By approaching Gold with only affection, and using interviews with writers and editors who praise his ability to make the "exotic" and "ethnic" familiar, Gabbert reinforces a well-established but dangerous media narrative that Gold is bestowing value upon or legitimizing traditional foods and cultures. It's an idea he dismisses.

"I don't think of what I do as legitimizing [them] at all," Gold told me over the phone. "The idea of being the great white explorer giving value to noble savages—I totally reject that. I never use the word 'ethnic' to describe these restaurants, because using 'ethnic' means there's an idea of an 'other.' It means that you are from a superior culture looking in, and that's just not true at all."
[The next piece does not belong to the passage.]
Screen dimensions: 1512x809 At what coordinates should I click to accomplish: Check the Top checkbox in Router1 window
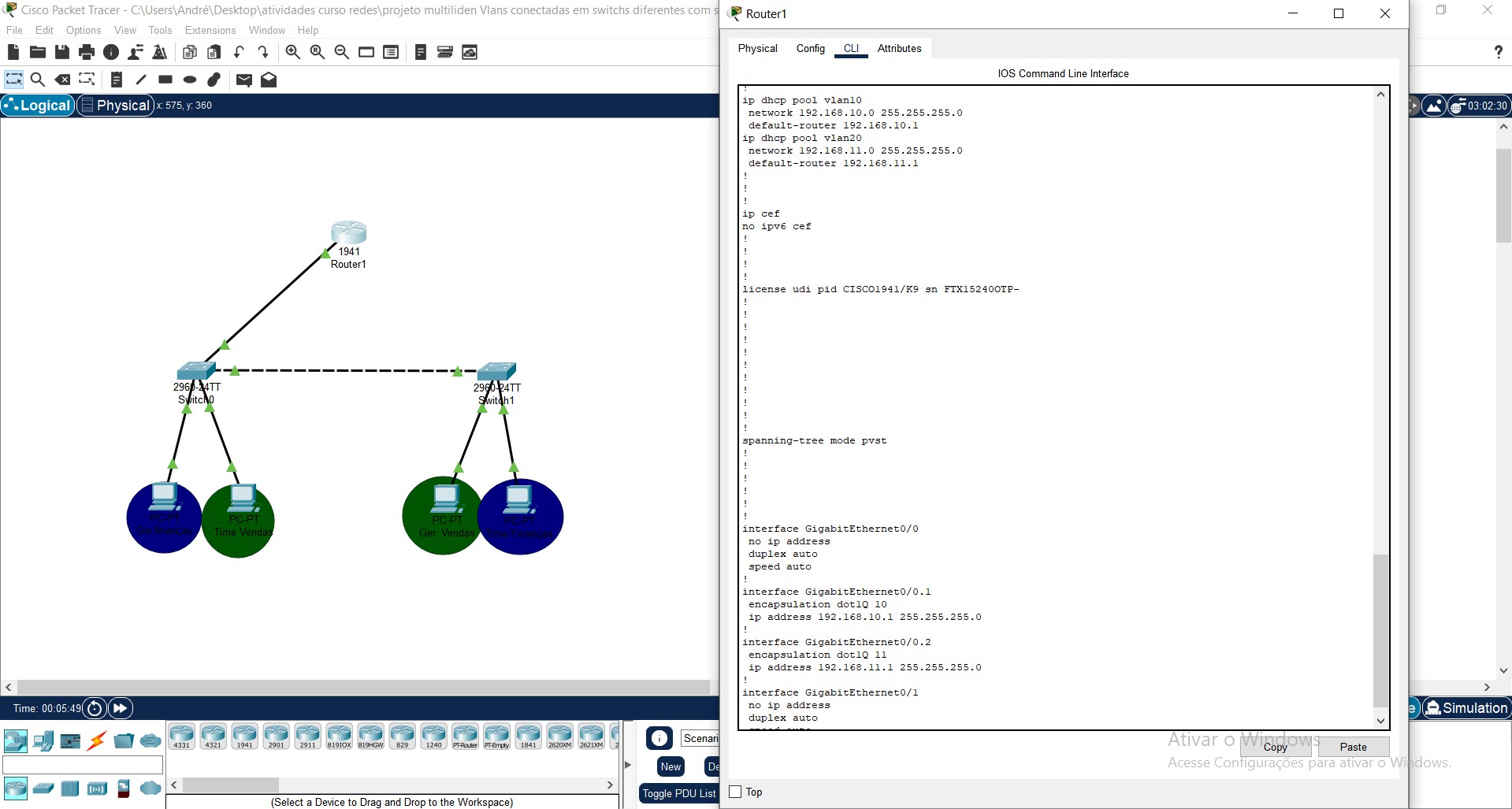click(x=734, y=792)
Gold is methodically and insatiably curious. His home is filled with culinary history books, and he's been known to visit a restaurant as many as 17 times. He thrills in the discovery of a new dish or cuisine, but not nearly as much as he does when he begins to truly understand it.

For such a loving portrait of a man and a city, City of Gold is also tinged with a somber undercurrent. When a city is composed of so many disparate parts and communities, wondrous cultural overlaps emerge, but so too do fault lines and misunderstanding.

"I can't tell you how much I love Los Angeles," sighs Gold in one of the film's final, transfixing scenes. Suddenly, it's clear that Jonathan Gold needs the restaurants of Los Angeles—the people, their food, and their stories—as much as they need him, maybe even more.